— Start TEXT BLOCK —
Why is it in the news?

  • India has been granted an exemption from the CITES Review of Significant Trade (RST) for Red Sanders.

 CITES Review of Significant Trade (RST)


  • The CITES Review of Significant Trade (RST) Management System focuses on cases where trade may threaten a specific species from a specific country.
  • It allows for disciplinary actions, such as trade suspensions, against countries not meeting their obligations under CITES.


Reasons for India’s Exemption from CITES RST

  • India had been under the CITES RST process for Red Sanders since 2004.
  • The exemption is a result of a 2022 amendment to the Wildlife (Protection) Act, aligning it with CITES provisions under the CITES National Legislation Programme (NLP).
  • This exemption now permits farmers in India to engage in legitimate trade involving Red Sanders.


Red Sanders (Pterocarpus santalinus)

·       Red Sanders is a plant species endemic to the tropical dry deciduous forests in the Eastern Ghats region of Andhra Pradesh, India.

·       It is known locally as Yerra Chandanam and Rakta Chandanam.

·       This species has a slow growth rate and typically reaches maturity after 25 to 40 years.

·       It is fire-resistant and can withstand drought conditions.
— End TEXT BLOCK —
— Start SUPPLIED ENTRIES —
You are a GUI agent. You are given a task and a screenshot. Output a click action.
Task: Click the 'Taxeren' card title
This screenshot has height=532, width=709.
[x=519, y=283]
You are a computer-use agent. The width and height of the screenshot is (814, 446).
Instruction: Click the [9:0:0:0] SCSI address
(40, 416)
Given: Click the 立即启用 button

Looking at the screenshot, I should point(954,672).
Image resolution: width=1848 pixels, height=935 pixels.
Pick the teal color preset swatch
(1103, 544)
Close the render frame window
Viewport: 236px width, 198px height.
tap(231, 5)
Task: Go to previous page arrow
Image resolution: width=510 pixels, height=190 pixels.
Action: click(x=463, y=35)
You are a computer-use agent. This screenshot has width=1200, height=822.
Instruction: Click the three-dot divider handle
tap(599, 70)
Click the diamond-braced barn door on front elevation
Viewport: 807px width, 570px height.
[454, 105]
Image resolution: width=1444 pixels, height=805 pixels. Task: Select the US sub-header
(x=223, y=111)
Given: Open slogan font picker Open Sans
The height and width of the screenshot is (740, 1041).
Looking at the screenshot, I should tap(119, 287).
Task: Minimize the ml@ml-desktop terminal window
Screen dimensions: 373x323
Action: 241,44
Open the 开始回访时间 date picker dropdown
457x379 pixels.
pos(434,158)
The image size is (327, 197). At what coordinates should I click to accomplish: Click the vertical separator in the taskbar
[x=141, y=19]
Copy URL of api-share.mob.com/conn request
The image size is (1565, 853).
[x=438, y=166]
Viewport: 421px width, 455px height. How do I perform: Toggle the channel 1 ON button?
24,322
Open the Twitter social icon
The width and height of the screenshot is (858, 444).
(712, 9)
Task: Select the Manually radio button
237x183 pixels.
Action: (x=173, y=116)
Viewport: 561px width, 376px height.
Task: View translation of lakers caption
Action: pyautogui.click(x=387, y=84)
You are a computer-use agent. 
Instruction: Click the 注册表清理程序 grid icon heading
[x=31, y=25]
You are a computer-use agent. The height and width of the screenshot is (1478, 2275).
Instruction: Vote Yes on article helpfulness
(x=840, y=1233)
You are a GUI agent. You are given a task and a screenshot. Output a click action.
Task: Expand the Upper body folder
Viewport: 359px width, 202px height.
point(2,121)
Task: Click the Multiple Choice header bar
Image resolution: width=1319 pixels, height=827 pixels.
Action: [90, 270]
— End SUPPLIED ENTRIES —
• **PROBLEMS TO SOLVE**:
1 - In the Red Sanders text, reproduce the passage starting with "Why is it in" and going on through "a specific country.".
2 - List every section heading in the Red Sanders text.

• **RESPONSES TO THE EXERCISE**:
1 -
Why is it in the news?

  • India has been granted an exemption from the CITES Review of Significant Trade (RST) for Red Sanders.

 CITES Review of Significant Trade (RST)


  • The CITES Review of Significant Trade (RST) Management System focuses on cases where trade may threaten a specific species from a specific country.

2 -
- Why is it in the news?
- CITES Review of Significant Trade (RST)
- Reasons for India’s Exemption from CITES RST
- Red Sanders (Pterocarpus santalinus)